あっという間に3月。花粉の襲来期ですね。皆さまのお鼻は無事ですか?
 今回は柴犬と一緒の異世界転生から、さまざまな異世界の住人によるツイッター風の投稿を模したお話、異世界(ニホン)から帰還した「聖王」が『社畜』の概念を覚え、なにがなんでも休暇を所望するお話、とにかく勇者になりたい魔王の勘違い系コメディ……と、クスッと笑えるような異世界ファンタジー作品をご用意いたしました。おそらく、『異世界おじさん』が好きな方にはハマるのではないでしょうか。
 少しずつ暖かくはなってきたけれど、鼻がむずむず、頭がぼーっとする、そんな季節にお家でまったり読むのにぴったりな癒し作品をお楽しみください。

ピックアップ

最強の柴犬が邪悪な敵を薙ぎはらう……

  • ★★★ Excellent!!!

 サブローさん、かわいいよ、サブローさん、かわいいよ。
 いや、それだけでは駄目なのであるが、実際のところ、サブローさんはかわいいのである。
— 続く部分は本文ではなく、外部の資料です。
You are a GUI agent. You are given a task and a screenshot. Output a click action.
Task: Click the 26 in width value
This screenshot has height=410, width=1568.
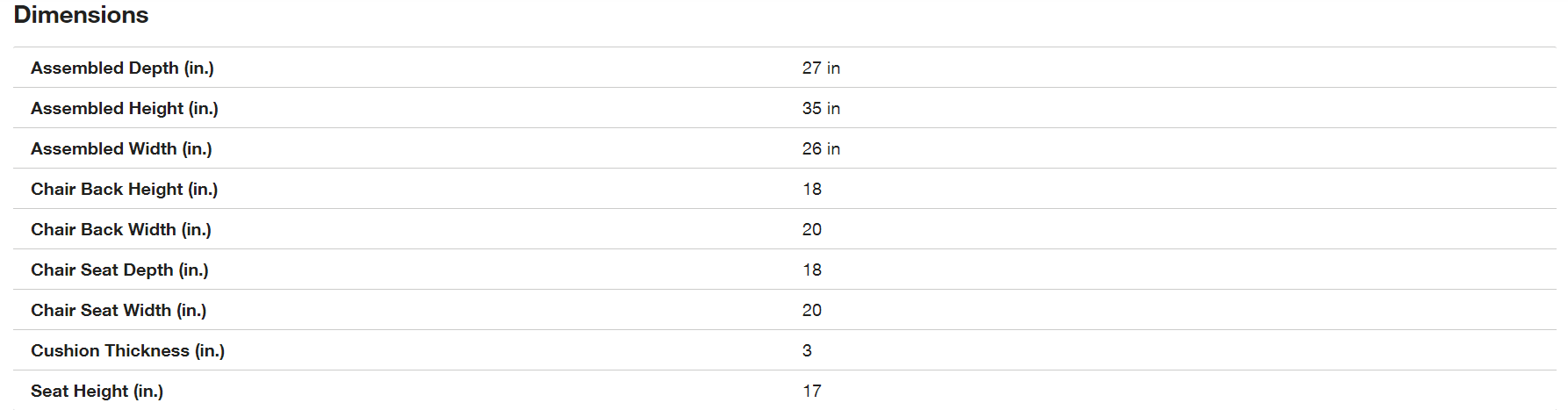(821, 148)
それがこの物語の胆と言っていい。

 主人公シバタは、柴犬のサブローさんと散歩している最中、異世界に飛ばされてしまう。思わぬ状況に戸惑いながらも、シバタは魔王の討伐に赴く。仲間も増えるが、その一方で強力(?)な敵も姿を見せる。サブローさんの助けを借りて(?)、シバタは魔王軍団と立ち向かう。

 話の流れはこれであっているはずだが、なぜか違うような気もする。とにかくサブローさんがかわいい。もふもふしたい。そんな話なので、ぜひとも読んでいただきたい。
 犬が好きな人ならば、さらに心に刺さるのではないか。

 あ、随所に盛り込まれた犬の知識も魅力。知らないことも多かったので、感心することしきりでした。

かつてここまで一緒に朝まで呑み明かしたいと思える聖王様がいただろうか?

  • ★★★ Excellent!!!

「聖王」と呼ばれる人って、どんな人物を想像します?
僕はやはり博愛精神に溢れた立派な人で「人類皆兄弟、仲良くしなきゃなりませんぞ、おっほっほ」みたいな人物を想像しました。

でも、今作に登場する聖王様は違います。

まず、現代日本の、とりわけオタク文化に毒されたのかネコミミカチューシャを愛用し、魔法少女アニメのオープニング曲を口ずさんじゃったりします。
かなり想像と違います。
先日、「スター・トレック」のカーク船長役ウィリアム・シャトナーが 「ラブライブ!」の推しを聞かれ「海未」と即答したというニュースを聞いて驚いたのですが、それと同じぐらいの衝撃でした。

さらに世界を統べる聖王様、百年ぶりに世界へと戻ってきたというのに「休暇を取りたい」などと言います。
おまけにそれを諫める諸侯らを無視して、密かにお忍び休暇旅行へと出かけてしまいます。
ぶっちゃけ、やりたい放題です。暴れん坊聖王です。

そんな聖王様、無理矢理従者にした獣人の少年を女装させ、あろうことか萌えを感じてしまいます。
同性愛に対して寛容なフランシスコ法王もびっくりな男の娘愛好志向、正直なところ、この時点で僕はかなりこの聖王様に親しみを感じておりました(ぁ

そしてお忍び休暇旅行が辿り着いた真実、そこで語られる聖王様の嘆きに、きっと多くの男性読者は「聖王様、今夜は朝まで呑もう。奢るぜ!」って言いたくなるに違いありません。
ええ、シンパシー半端ないです、聖王なのにそんなん普通あらへんやん、聖王ハンパないわぁって感じです。

きっとあなたもこの聖王様に親しみを感じるはず。今作はそんな物語です。